In the new Colosseo-Fori Imperiali station, the multimedia device installed to inform travelers about the site is not limited to simple information screens. It was designed by the Colosseum Archaeological Park to accompany it in its journey through different eras. Video installations show how the district was transformed, from the Rome of the Etruscan kings to imperial Rome, up to the upheavals of the Alessandrino district (destroyed in the 1930s for the creation of Via dei Fori Imperiali). A ” oculus» (a circular window) located in the connecting corridor between lines B and C offers a real view of the Colosseum, located just a few meters away. Nearby screens complete this vision with digital reconstructions showing the amphitheater and its surroundings as they appeared during Antiquity.

One of the displays for the presentation of archaeological remains in the Colosseo-Fori Imperiali station.

© City of Rome

Under the foundations of the new station, the site has unearthed the vanished gardens of Villa Rivaldi as well as a succession of stratified complexes which until then only existed on paper. The major discovery lies in a network of twenty-eight wells, veritable archives of Roman water. If nine of them were simple boreholes in the compact silt of the Velia hill, nineteen others featured an apparatus of cut tuff slabs, today meticulously preserved. The sediments collected, dating from the 5th to the 1st centuries BC. BC, contained intact objects: ritual offerings left when the wells were sealed.

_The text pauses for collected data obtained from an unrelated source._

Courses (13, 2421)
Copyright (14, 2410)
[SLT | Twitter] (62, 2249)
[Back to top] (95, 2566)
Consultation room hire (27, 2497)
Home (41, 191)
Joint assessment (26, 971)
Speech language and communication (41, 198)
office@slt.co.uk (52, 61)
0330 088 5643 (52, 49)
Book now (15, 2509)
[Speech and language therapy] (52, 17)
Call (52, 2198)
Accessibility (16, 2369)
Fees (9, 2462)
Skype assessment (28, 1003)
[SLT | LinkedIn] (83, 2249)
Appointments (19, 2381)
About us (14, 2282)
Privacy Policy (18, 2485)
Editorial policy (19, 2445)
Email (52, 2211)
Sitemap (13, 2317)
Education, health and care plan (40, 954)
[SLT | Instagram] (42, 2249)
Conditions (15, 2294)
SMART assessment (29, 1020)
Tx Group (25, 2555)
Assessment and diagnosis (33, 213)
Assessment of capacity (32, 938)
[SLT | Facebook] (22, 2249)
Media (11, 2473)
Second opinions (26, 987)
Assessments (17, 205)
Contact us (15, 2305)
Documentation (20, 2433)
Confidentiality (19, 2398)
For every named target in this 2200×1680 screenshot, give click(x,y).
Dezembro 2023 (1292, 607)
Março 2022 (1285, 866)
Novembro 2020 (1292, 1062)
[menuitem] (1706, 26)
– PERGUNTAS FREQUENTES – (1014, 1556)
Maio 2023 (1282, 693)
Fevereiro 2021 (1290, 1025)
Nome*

The construction site for the extension of line C, considered the largest preventive archeology project in Europe, not only served to uncover 600 objects integrated into the structure and offered for public admiration through glass walls; it made it possible to map entire neighborhoods that were previously unknown. This is the case of the imperial barracks from the time of Hadrian under Porta Metronia station. By entering, the traveler does not just validate a 1.50 euro ticket. He surveys a military domus from the 2nd century AD. The structures discovered during the work – a barracks and the luxurious “commander’s house” – were meticulously dismantled and then reassembled in situ within the station. A dedicated museum space, managed by the Ministry of Culture, will be inaugurated next spring.“We have transformed an archaeological constraint into an extraordinary knowledge opportunity for citizens”claims the mayor of Rome, Roberto Gualtieri.

The program for line C does not stop there: from the start of 2026, work on section T2 will begin. This future four-kilometre link will connect Piazza Venezia to the Prati district by 2035, marking the route of four new stations. The DNA of line C remains unchanged: transforming each construction site into an opportunity to enhance heritage. Future discoveries, inevitable in this historic sector, will be directly integrated into the architecture of the stations, confirming the success of the concept of archaeo-stations that are true underground museums.